● **Exercise goal**: In the records below, the lines between the one holding "Click the family safety icon" and the one holding "Where should I", inclusive, are to be transcribed exactly; no pictures are to be included.

------ Dataset records ------

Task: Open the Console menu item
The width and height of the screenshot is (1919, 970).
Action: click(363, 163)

------
------ Dataset records ------

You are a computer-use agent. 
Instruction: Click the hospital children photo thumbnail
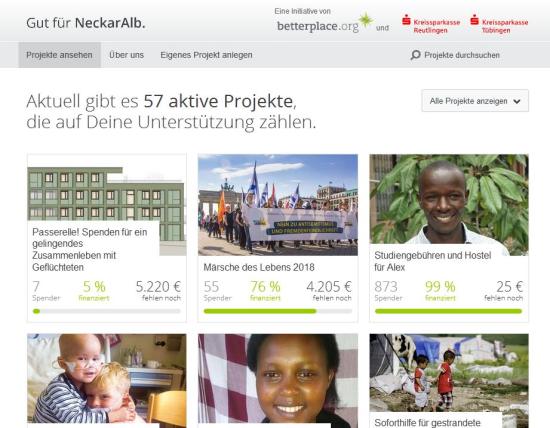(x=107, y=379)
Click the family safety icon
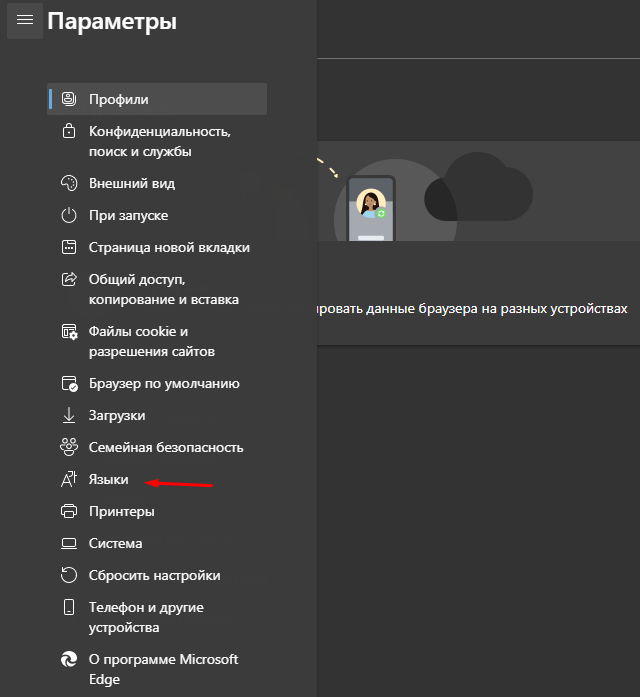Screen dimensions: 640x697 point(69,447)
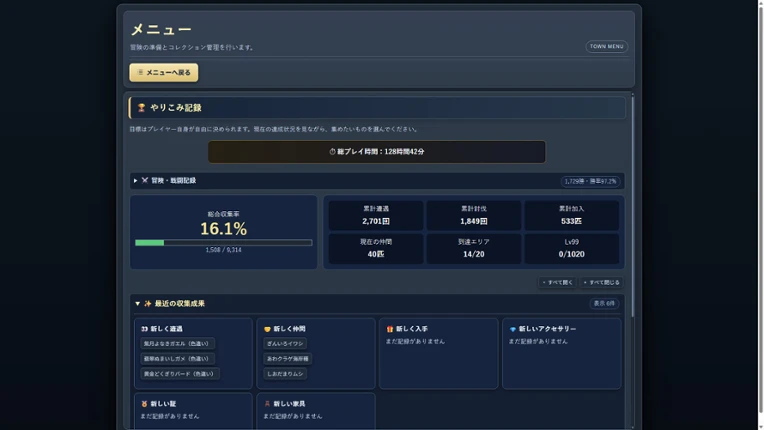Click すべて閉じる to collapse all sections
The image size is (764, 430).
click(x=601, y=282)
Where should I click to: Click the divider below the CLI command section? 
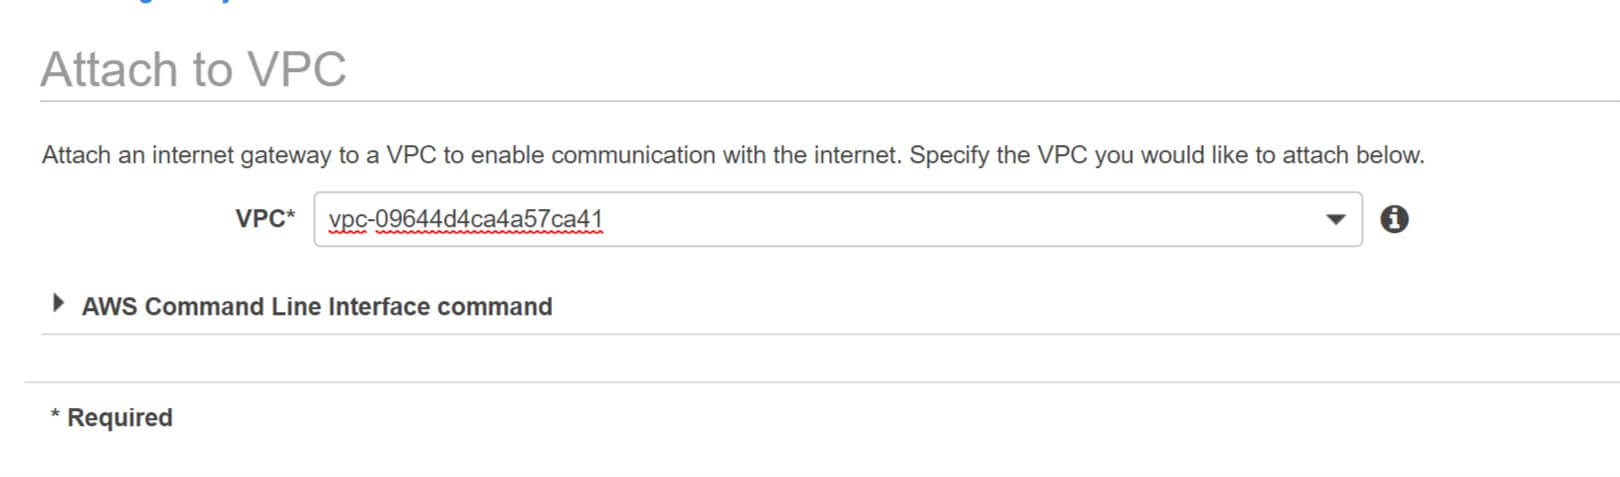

------
------ Dataset records ------

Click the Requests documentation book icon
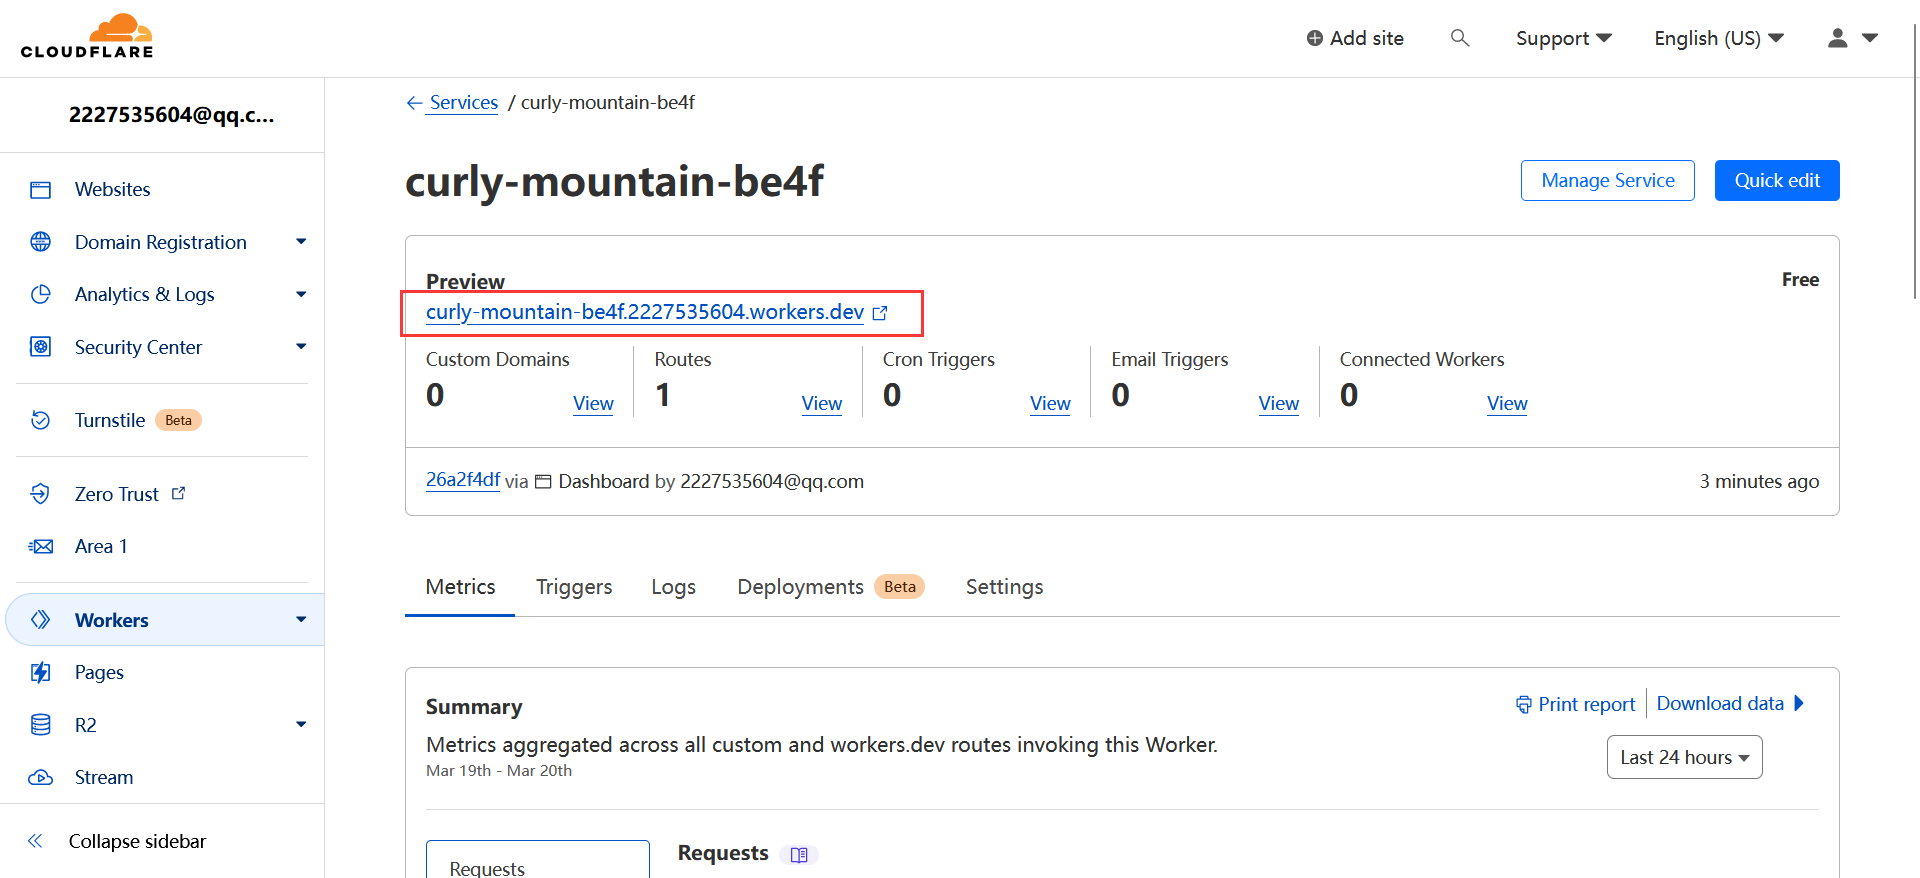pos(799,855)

------

● **Exercise result**:
Click the family safety icon
Screen dimensions: 640x697 point(69,447)
Click すべて閉じる to collapse all sections
The image size is (764, 430).
click(x=601, y=282)
Where should I click to: Click the divider below the CLI command section? 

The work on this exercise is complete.